Scientists have occupied themselves for more than a hundred years with the regular patterns in which plant cells arrange themselves. In all the growth points of plants, the places where stems and leaves appear, as well as in the early embryo of the plant, cell divisions proceed in specific directions. As plant cells are surrounded by a cell wall that they share with neighboring cells, the directions of the cell division determine the regular structure of the plant tissue. A collaboration between Wageningen cell biologists and development biologists has now led to the first explanation for how plant cells ‘know’ in which direction to divide during the earliest stages of development.

“Over time, a number of geometric rules have been observed which more or less predict the division orientation of plant cells,” explains Ben Scheres, who leads the research team together with theoretical biophysicist Bela Mulder and group leader at AMOLF (research institute of NWO, the Netherlands Organisation for Scientific Research). “Until now, those rules had not been linked to molecular processes in plant cells, which is exactly what this study does.”

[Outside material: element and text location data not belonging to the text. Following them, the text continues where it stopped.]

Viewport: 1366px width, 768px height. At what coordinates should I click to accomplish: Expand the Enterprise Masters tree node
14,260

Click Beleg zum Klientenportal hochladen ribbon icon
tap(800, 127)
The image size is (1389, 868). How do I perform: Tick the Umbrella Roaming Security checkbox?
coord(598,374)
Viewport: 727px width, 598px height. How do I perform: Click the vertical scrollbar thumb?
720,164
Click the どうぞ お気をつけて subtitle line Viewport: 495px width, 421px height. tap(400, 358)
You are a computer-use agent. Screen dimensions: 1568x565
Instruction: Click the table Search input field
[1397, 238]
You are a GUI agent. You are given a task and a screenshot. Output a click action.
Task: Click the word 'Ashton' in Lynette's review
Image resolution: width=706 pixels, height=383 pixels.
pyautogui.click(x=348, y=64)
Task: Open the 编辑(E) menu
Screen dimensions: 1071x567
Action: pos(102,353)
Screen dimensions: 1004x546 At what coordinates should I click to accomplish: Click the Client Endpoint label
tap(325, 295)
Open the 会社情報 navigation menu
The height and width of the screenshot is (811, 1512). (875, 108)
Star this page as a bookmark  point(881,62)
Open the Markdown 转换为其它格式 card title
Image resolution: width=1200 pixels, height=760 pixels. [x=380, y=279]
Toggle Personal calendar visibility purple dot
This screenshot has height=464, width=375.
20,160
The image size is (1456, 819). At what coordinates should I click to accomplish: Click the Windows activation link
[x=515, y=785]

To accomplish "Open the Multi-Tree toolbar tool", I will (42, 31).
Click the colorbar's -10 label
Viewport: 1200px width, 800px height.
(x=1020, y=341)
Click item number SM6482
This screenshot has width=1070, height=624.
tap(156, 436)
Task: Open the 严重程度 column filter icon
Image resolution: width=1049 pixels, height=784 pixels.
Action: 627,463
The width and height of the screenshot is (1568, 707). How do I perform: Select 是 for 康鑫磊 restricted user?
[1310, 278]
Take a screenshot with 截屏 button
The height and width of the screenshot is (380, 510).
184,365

Previous work, in the Mulder group for instance, has shown that microtubules, protein polymers that form part of a plant cell’s skeleton, can structure themselves spontaneously through mutual interactions. Wageningen PhD student Bandan Chakrabortty used advanced computer simulations to discover that this arrangement strongly depends on the shape of cells. He combined this spontaneous arrangement with two rules that take into account the influence of the plant growth hormone auxin and the influence of the CLASP protein that helps microtubules grow while being bent in corners of the cell. Therefore the division patterns of the early embryo are the result of molecular interactions in the cells.

State-of-the-art techniques

Next, the scientists tested the predictions of the model in embryos in which auxin signalling or the CLASP protein was disrupted. Thanks to state-of-the-art techniques for visualising microtubules in early seeds, developed in Dolf Weijers’s Biochemistry group of Wageningen University & Research, the Wageningen scientists were also able to test other predictions of the computer models. The related work was published in the leading biology journal Current Biology.

Possible applications

Knowing how cell division orientation is controlled enables scientists to devise ways to adapt the arrangement of plant cells. This can, for example, affect the efficient absorption of nutrients and tolerance against drought.

“In the future we might, for instance, say that we want a double layer of cells on the inside of a plant to make it more resistant to drought,” Scheres concludes.